Mapping Quality
Mapping Quality in Genetics
Mapping quality is a measure used in genomics to quantify the confidence that a DNA sequence read is mapped to the correct position in a reference genome. It provides an estimate of the probability that the read alignment is incorrect. A higher mapping quality score indicates a higher likelihood that the read is mapped accurately.
What is Mapping Quality?
When aligning millions of short DNA sequence reads to a reference genome, there can be ambiguity in where certain reads should map, especially in repetitive regions of the genome. Mapping quality helps differentiate between reads that map uniquely to one location versus those that could potentially map equally well to multiple locations.
The mapping quality score is typically represented on a Phred scale, which is a logarithmic scale. A mapping quality of 30 means there is a 1 in 1000 chance that the read is mapped incorrectly, while a score of 60 means there is only a 1 in 1,000,000 chance of an incorrect mapping.
Examples
- A read with a mapping quality of 0 indicates that the mapping is completely ambiguous or of very low quality. Such reads are often filtered out in downstream analysis.
- Mapping quality 10: There is a 1 in 10 chance (10%) that the read is mapped incorrectly. This is a relatively low mapping quality, indicating ambiguity in the mapping position.
- Mapping quality 20: There is a 1 in 100 chance (1%) that the read is mapped incorrectly. This is a moderate mapping quality.
- Mapping quality 30: There is a 1 in 1000 chance (0.1%) that the read is mapped incorrectly. This is considered a high mapping quality score, with low probability of incorrect mapping.
- Mapping quality 40: There is a 1 in 10,000 chance (0.01%) that the read is mapped incorrectly. This is an extremely high mapping quality score, indicating the read is most likely mapped accurately to a unique genomic location.
- Mapping quality 50 or higher: These are the highest possible mapping quality scores. A score of 50 indicates there is a 1 in 100,000 chance the read is mapped incorrectly, while a score of 60 means a 1 in 1,000,000 chance of incorrect mapping.

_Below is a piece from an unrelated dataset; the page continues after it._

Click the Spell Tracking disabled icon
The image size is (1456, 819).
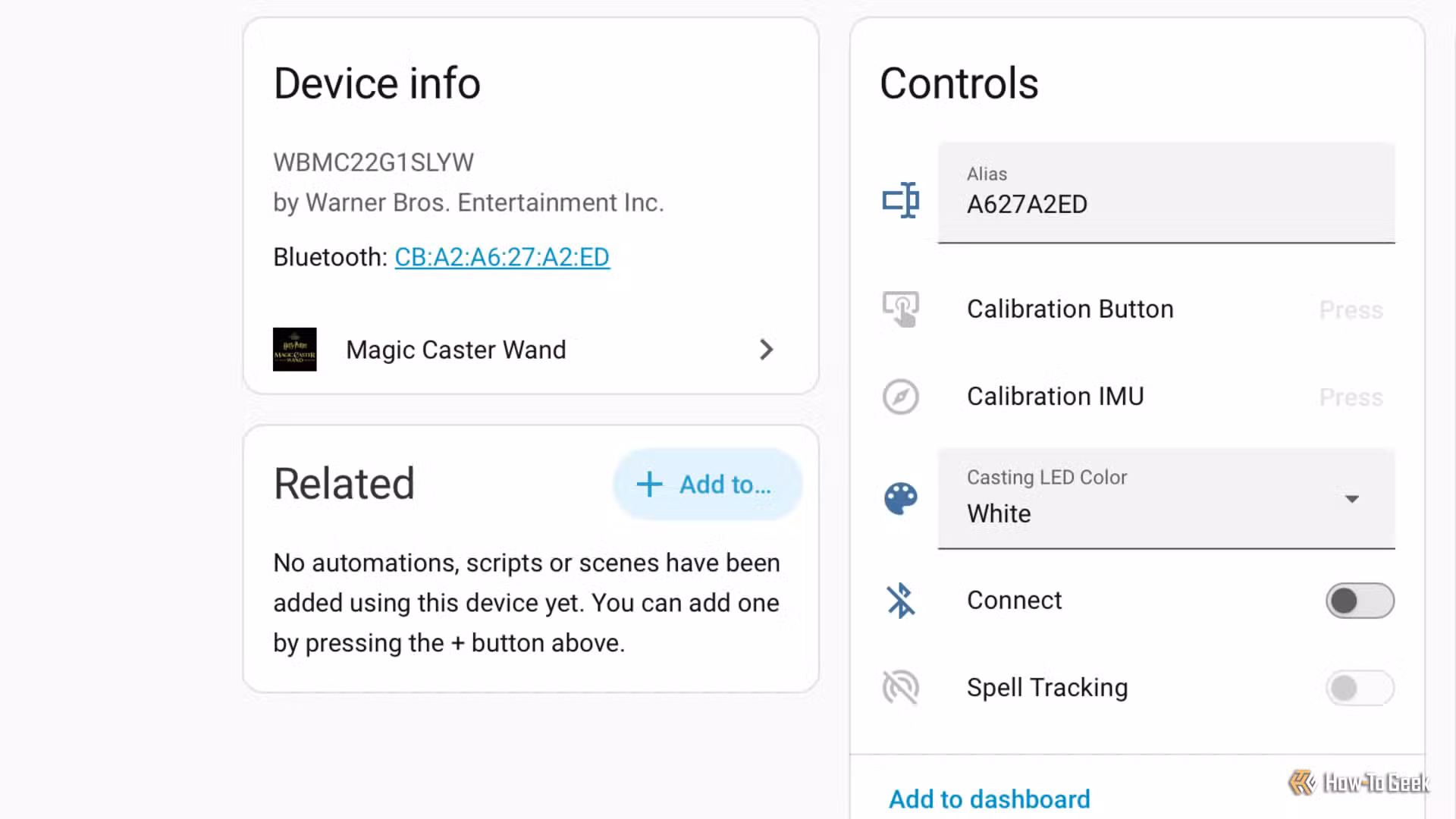(x=901, y=688)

For variant calling, reads with low mapping quality (e.g. <20) are often discarded, as they are more likely to represent false positive variant calls due to incorrect mapping.
The maximum reported mapping quality can vary between different alignment tools. For example, Bowtie 2 caps mapping quality at 42, while BWA caps it at 37, even though the Phred scale theoretically allows higher values.
It’s important to note that mapping quality scores from different aligners may not be directly comparable due to differences in how they are calculated.
Additionally, very high mapping qualities do not necessarily guarantee the read is mapped correctly, as the scores are just estimates of mapping accuracy.